Giter Site home page Giter Site logo

Comments (14)

andybouts avatar andybouts commented on July 4, 2024

FYI, my CAS cluster would not start because of this ...

jumpuser@mTES-TT-jump-vm:~/viya4-deployment$ kk describe pod sas-cas-server-default-controller 
<<<>>> 
Events:
  Type     Reason       Age                     From                                  Message
  ----     ------       ----                    ----                                  -------
  Warning  FailedMount  3m40s (x156 over 109m)  kubelet, aks-cas-20262631-vmss000000  (combined from similar events): MountVolume.SetUp failed for volume "nfs-homes" : mount failed: exit status 32

from viya4-deployment.

thpang avatar thpang commented on July 4, 2024

Did you verify that the directories and mount points were created correctly on the NFS/Jump servers? You can create the locations; however, you need to ensure that the permissions are correct. On the Jump server you'll find the /viya-share directory not the /export directory. That directory is created on the NFS server.

from viya4-deployment.

andybouts avatar andybouts commented on July 4, 2024

It seems that ansible on the jump-vm may not have been able to ssh back to itself to create the directories for the mounts ...
still investigating.

from viya4-deployment.

andybouts avatar andybouts commented on July 4, 2024

Since I am using the Docker command for the deployment instead of Ansible directly, I am struggling to figure out how to configure Ansible that isn't installed, but is instead a function of ansible inside the deployment container to ssh back to the jumpiest. Maybe sleep and coffee will help.

from viya4-deployment.

andybouts avatar andybouts commented on July 4, 2024

I modified the Ansible configuration file at .~/viya4-deployment/ansible.cfg and uncommented the line so that the Ansible logs would be written out to ./ansible.log, but that did not work, so I suspect that the Docker container has it's own Ansible.cfg file which still has the logging commented out. Unless someone has a better idea, I'll retry with a pipe of the log into a file.

from viya4-deployment.

andybouts avatar andybouts commented on July 4, 2024

The 4 CAS pods are still not starting up ... I am going to try a clean / fresh deployment with different ansible-vars.yaml values for the jump-host.
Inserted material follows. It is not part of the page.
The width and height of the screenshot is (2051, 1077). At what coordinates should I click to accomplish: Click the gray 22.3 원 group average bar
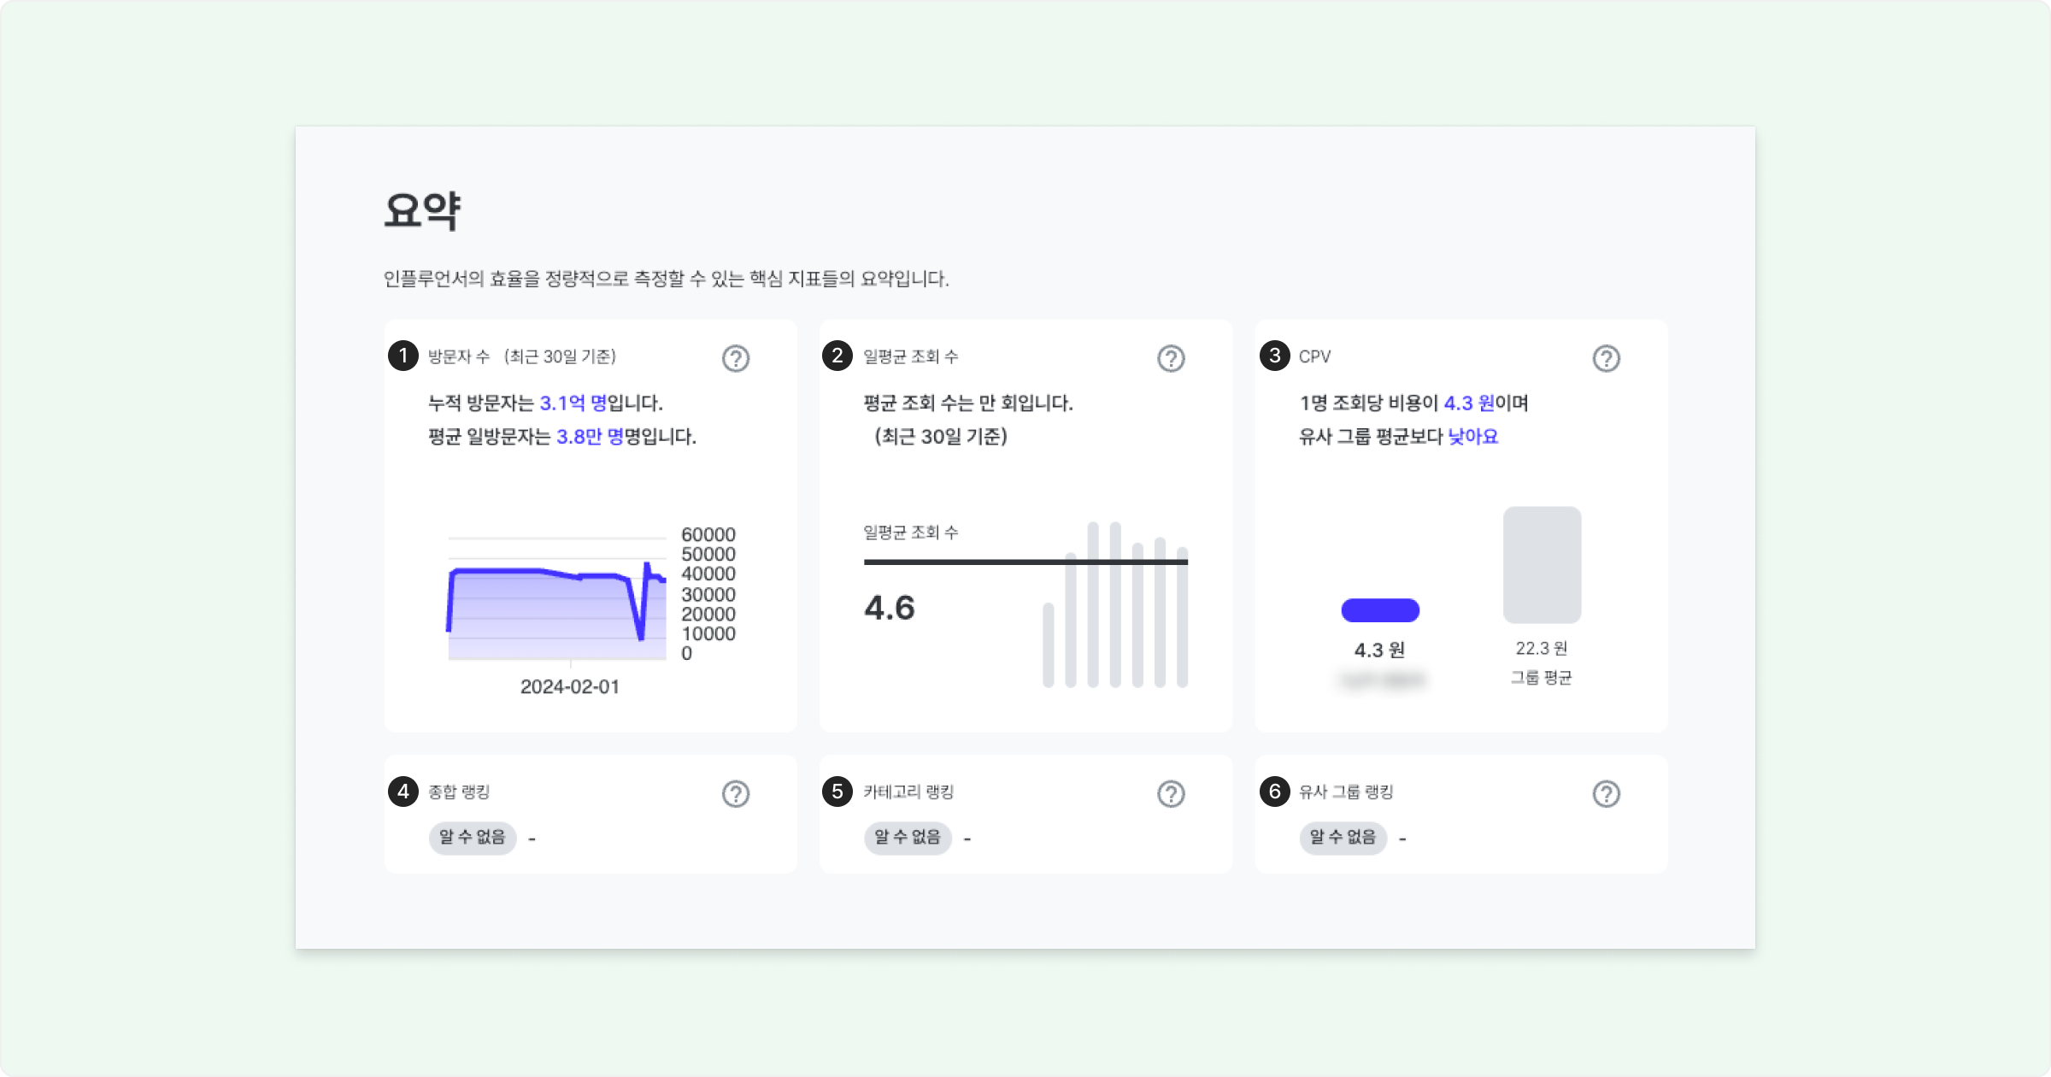tap(1542, 565)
Yesterday, I re-ran the deployment from a clean / fresh IAC with the following command to re-direct the output to a file, note that I also pre-created the directories in question:

########
#deploy everything with Viya
########

# prereqs
sudo mkdir -p /viya-share/pvs/mtes-tt/astores
sudo mkdir -p /viya-share/pvs/mtes-tt/bin
sudo mkdir -p /viya-share/pvs/mtes-tt/data
sudo mkdir -p /viya-share/pvs/mtes-tt/homes
sudo chmod -R 777 /viya-share/pvs/mtes-tt
sudo chown -R nobody:nogroup /viya-share/pvs/mtes-tt

# deploy it
docker run --rm \
  --group-add root \
  --user $(id -u):$(id -g) \
  --volume $HOME/viya4-deployment:/data \
  --volume $HOME/viya4-deployment/deployments/MTES-TT-cluster/ansible-vars.yaml:/config/config \
  --volume $HOME/viya4-deployment/deployments/MTES-TT-cluster/IAC_files/terraform.tfstate:/config/tfstate \
  --volume $HOME/viya4-deployment/deployments/MTES-TT-cluster/MTES-TT-ns/site-config/sitedefault.yaml:/config/v4_cfg_sitedefault \
  viya4-deployment --tags "baseline,viya,cluster-logging,cluster-monitoring,install" **> docker.ansible.log**

The expected tasks for the jump-host in the logs are:

jumpuser@mTES-TT-jump-vm:~/viya4-deployment$ grep -ir "jump-server" .
<truncated>
./roles/jump-server/tasks/main.yml:- name: jump-server - add host
./roles/jump-server/tasks/main.yml:- name: jump-server - lookup groups
./roles/jump-server/tasks/main.yml:- name: jump-server - create folders
<truncated>

All 3 tasks are missing from the log:

jumpuser@mTES-TT-jump-vm:~/viya4-deployment$ grep -i "jump-server" docker.ansible.log
jumpuser@mTES-TT-jump-vm:~/viya4-deployment$

I have the following configuration in ansible-vars.yaml, I suppose commenting these out is breaking something, but it should be parsing from the IAC tfstate, so it seems like a valid configuration for it to be commented out:

<tuncated>
## Jump Server: https://github.com/sassoftware/viya4-deployment/blob/main/docs/CONFIG-VARS.md#jump-server
# JUMP_SVR_HOST: # automatically parsed and pulled from the IAC tfstate

## NFS
#JUMP_SVR_RWX_FILESTORE_PATH # not used since the IAC created `/viya-share/pvs`
<tuncated>

from viya4-deployment.

andybouts avatar andybouts commented on July 4, 2024

I believe it should be supported to run the deployment from the jump-host that is provisioned from the IAC and will keep reviewing how this can be done.

from viya4-deployment.

hahewlet avatar hahewlet commented on July 4, 2024

Did you pass in the ssh key information for your jump box when you ran docker? I've seen this behavior when that information was missing. e.g.
--volume $HOME/.ssh/id_rsa:/config/jump_svr_private_key \

from viya4-deployment.

andybouts avatar andybouts commented on July 4, 2024

Thanks @hahewlet , that makes sense and I will try that next (I was about to build it again).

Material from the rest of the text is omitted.